** start of Dataset rows **
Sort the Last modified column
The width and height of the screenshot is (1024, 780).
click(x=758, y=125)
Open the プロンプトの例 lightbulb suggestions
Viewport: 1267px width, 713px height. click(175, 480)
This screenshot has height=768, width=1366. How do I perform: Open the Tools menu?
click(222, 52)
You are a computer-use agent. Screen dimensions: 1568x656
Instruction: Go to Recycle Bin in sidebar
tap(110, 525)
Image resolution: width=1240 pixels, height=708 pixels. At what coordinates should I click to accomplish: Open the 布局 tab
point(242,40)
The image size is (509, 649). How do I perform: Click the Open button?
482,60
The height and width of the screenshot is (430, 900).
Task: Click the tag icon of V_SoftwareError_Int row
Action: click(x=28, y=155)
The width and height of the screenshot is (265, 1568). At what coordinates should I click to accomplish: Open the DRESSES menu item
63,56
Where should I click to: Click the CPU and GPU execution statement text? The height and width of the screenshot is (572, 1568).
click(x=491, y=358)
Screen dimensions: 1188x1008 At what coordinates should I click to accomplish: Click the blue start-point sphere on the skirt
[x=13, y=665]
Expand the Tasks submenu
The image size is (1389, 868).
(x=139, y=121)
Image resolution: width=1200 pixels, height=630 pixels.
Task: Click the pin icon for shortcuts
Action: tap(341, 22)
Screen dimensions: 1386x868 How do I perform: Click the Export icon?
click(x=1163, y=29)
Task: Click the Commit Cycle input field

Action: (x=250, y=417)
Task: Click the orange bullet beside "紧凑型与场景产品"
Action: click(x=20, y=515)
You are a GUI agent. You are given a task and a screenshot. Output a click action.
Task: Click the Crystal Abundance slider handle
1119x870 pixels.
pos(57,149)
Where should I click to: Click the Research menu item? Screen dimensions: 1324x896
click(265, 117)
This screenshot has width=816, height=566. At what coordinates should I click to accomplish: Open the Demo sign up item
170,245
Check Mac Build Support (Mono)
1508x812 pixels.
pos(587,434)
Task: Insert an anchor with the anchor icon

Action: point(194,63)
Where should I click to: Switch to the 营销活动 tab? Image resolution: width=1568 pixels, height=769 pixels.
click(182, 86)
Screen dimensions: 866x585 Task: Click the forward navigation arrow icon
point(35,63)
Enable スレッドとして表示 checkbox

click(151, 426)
** end of Dataset rows **
What you have to do. Retype the stretch of rows from the start of the rows through the line containing "Viewport: 1267px width, 713px", both ends included.

Written answer.
Sort the Last modified column
The width and height of the screenshot is (1024, 780).
click(x=758, y=125)
Open the プロンプトの例 lightbulb suggestions
Viewport: 1267px width, 713px height. click(175, 480)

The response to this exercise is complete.